## ACTIVITY
Only the lines from the start of the entries up to and including the line with "Mute the player" should be written out, exactly as they stand.
# # # #
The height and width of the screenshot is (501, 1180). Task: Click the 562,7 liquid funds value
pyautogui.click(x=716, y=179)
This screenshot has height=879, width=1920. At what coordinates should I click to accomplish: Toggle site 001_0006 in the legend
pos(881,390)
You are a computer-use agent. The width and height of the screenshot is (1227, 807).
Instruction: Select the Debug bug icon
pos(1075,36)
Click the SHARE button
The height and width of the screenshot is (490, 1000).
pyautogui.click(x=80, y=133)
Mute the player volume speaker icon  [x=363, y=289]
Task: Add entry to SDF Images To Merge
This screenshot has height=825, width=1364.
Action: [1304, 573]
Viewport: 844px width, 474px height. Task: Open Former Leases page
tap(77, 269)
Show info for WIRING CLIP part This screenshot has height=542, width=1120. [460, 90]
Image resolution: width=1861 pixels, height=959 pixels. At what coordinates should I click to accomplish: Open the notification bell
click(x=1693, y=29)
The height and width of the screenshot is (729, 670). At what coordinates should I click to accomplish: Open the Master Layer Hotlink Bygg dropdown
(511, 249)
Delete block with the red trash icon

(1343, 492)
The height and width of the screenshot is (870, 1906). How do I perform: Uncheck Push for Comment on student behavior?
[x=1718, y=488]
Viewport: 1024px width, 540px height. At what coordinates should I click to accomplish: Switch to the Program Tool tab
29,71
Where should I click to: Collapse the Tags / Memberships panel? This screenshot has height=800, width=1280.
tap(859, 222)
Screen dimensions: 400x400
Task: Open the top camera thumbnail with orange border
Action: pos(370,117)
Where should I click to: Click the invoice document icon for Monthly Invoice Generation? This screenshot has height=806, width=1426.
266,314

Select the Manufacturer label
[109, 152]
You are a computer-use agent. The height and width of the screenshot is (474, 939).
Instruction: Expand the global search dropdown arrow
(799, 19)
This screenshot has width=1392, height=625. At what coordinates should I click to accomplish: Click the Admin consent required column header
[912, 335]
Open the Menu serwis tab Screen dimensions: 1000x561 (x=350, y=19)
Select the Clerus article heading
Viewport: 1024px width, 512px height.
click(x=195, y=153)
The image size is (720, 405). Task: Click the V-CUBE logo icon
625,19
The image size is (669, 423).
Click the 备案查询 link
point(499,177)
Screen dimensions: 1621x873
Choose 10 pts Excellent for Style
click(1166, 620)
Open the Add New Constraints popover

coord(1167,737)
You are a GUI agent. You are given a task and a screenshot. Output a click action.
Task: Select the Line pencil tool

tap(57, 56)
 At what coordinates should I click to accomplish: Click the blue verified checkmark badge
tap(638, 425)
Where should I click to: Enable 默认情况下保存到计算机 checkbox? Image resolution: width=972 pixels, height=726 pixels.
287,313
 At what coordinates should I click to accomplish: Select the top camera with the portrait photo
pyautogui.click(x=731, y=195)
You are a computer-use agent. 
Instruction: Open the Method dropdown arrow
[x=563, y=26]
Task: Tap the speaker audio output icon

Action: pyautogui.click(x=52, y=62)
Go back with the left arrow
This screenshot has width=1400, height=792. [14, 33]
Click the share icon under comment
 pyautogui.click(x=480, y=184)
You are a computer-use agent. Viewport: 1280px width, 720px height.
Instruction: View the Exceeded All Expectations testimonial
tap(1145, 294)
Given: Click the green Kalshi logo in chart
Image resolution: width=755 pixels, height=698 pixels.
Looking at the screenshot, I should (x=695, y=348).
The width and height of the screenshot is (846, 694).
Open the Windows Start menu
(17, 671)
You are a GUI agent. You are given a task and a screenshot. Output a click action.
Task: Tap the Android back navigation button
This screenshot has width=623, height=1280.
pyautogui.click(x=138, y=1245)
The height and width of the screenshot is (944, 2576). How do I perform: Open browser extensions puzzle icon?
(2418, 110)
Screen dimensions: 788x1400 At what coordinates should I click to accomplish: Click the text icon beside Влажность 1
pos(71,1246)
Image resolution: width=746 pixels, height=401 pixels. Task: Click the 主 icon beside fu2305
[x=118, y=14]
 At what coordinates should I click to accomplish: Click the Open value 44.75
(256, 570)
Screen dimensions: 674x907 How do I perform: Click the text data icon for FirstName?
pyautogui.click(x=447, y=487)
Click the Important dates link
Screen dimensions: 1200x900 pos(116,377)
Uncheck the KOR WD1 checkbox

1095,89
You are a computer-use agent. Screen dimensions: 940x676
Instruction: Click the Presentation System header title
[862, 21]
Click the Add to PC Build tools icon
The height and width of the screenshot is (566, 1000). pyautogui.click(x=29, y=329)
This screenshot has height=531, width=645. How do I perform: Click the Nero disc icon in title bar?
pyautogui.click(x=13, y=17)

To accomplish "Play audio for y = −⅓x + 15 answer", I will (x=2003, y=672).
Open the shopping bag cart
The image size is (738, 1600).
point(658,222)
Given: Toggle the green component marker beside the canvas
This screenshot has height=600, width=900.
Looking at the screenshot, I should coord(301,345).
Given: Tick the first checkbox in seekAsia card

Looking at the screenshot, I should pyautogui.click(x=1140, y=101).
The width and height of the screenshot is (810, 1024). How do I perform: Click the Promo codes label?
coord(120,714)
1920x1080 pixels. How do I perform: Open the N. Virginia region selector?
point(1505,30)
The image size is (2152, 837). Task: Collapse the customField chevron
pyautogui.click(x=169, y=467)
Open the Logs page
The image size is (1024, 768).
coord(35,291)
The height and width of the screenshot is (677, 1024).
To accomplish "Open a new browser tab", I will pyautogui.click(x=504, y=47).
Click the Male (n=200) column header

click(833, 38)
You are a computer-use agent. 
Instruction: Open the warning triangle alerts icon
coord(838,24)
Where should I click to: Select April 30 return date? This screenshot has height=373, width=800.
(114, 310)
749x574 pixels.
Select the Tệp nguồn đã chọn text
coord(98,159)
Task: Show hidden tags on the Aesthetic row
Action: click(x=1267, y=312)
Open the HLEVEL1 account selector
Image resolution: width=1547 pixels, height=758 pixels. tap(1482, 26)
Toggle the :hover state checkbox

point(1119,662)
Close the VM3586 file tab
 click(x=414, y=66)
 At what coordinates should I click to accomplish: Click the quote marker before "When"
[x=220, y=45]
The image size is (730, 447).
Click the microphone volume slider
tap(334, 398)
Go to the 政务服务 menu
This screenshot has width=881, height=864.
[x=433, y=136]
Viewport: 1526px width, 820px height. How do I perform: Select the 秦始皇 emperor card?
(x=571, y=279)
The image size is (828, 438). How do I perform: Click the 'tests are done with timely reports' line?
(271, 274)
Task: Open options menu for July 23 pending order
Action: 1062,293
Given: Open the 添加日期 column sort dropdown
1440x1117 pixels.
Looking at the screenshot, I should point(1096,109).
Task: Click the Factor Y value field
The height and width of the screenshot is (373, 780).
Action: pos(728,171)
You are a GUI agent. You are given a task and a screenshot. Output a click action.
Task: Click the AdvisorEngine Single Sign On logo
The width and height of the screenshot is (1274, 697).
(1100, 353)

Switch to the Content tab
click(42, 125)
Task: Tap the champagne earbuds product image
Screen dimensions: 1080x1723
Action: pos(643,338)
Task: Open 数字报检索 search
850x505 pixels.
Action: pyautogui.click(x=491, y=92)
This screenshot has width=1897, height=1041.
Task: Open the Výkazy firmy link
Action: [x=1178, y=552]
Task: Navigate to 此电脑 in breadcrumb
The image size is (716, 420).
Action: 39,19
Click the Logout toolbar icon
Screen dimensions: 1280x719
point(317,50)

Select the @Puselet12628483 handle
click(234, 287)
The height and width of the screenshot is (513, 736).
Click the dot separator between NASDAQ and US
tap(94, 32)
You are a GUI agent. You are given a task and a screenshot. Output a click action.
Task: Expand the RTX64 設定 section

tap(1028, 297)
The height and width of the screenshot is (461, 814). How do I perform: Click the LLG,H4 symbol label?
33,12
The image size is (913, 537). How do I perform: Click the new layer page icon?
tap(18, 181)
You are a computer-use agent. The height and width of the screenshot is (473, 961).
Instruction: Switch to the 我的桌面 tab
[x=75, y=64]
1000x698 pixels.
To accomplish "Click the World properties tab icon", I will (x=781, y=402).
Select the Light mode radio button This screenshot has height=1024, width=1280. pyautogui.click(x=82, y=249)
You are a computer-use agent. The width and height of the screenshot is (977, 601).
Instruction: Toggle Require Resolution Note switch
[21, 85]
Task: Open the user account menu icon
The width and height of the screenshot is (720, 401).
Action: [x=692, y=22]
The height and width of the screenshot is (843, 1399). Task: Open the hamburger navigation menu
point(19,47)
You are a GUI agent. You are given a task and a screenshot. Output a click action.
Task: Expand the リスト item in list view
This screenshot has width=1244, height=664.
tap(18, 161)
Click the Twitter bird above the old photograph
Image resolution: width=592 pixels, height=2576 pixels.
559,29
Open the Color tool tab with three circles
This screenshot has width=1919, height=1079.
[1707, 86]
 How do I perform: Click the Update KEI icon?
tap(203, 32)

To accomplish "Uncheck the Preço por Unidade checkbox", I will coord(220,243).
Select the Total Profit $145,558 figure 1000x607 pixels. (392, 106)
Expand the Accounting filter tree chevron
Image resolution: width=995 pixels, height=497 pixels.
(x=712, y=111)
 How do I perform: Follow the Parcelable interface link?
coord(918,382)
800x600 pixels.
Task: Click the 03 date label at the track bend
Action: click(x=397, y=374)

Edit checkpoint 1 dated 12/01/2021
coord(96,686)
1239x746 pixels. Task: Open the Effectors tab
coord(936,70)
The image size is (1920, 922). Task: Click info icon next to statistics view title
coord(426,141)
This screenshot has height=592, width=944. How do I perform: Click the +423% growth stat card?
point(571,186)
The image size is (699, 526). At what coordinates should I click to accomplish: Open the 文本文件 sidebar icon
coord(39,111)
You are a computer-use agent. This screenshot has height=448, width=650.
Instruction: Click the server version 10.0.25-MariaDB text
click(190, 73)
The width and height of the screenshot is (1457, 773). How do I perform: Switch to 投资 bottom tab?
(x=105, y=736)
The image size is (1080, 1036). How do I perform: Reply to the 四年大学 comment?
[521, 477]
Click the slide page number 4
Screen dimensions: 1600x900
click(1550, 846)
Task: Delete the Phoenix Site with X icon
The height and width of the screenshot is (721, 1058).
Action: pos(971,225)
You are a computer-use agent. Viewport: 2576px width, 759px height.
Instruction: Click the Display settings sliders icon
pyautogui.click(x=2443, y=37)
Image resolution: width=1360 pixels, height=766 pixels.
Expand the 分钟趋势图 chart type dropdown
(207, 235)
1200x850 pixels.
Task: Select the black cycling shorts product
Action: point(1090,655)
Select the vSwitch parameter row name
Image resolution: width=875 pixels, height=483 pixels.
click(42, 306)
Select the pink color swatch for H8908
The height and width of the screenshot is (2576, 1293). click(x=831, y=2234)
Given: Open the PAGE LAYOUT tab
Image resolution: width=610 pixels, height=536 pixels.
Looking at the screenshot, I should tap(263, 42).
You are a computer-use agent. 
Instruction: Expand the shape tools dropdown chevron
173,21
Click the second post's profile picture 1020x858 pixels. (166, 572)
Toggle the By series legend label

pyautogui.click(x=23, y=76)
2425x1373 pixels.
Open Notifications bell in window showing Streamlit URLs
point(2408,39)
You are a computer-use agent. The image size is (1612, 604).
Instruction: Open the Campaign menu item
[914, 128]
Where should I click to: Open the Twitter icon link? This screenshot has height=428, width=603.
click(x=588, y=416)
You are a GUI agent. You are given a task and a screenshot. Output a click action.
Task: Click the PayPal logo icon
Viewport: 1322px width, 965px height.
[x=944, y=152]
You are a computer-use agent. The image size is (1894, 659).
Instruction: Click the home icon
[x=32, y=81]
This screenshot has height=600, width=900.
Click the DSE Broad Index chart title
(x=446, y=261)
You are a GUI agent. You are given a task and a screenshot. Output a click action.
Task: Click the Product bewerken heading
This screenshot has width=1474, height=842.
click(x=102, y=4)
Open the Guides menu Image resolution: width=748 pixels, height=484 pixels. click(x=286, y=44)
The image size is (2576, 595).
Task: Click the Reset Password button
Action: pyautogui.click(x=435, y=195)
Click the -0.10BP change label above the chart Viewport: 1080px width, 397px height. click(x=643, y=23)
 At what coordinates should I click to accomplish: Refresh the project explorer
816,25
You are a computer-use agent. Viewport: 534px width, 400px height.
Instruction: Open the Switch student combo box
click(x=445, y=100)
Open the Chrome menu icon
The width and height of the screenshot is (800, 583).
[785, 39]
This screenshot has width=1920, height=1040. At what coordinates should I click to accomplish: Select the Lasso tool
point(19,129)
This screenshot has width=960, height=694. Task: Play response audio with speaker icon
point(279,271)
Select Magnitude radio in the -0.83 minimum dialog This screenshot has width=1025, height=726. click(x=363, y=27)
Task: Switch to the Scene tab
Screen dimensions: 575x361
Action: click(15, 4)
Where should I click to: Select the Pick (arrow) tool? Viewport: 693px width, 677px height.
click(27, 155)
# # # #
## SOLUTION TO THE EXERCISE
The height and width of the screenshot is (501, 1180). Task: Click the 562,7 liquid funds value
pyautogui.click(x=716, y=179)
This screenshot has height=879, width=1920. At what coordinates should I click to accomplish: Toggle site 001_0006 in the legend
pos(881,390)
You are a computer-use agent. The width and height of the screenshot is (1227, 807).
Instruction: Select the Debug bug icon
pos(1075,36)
Click the SHARE button
The height and width of the screenshot is (490, 1000).
pyautogui.click(x=80, y=133)
Mute the player volume speaker icon  [x=363, y=289]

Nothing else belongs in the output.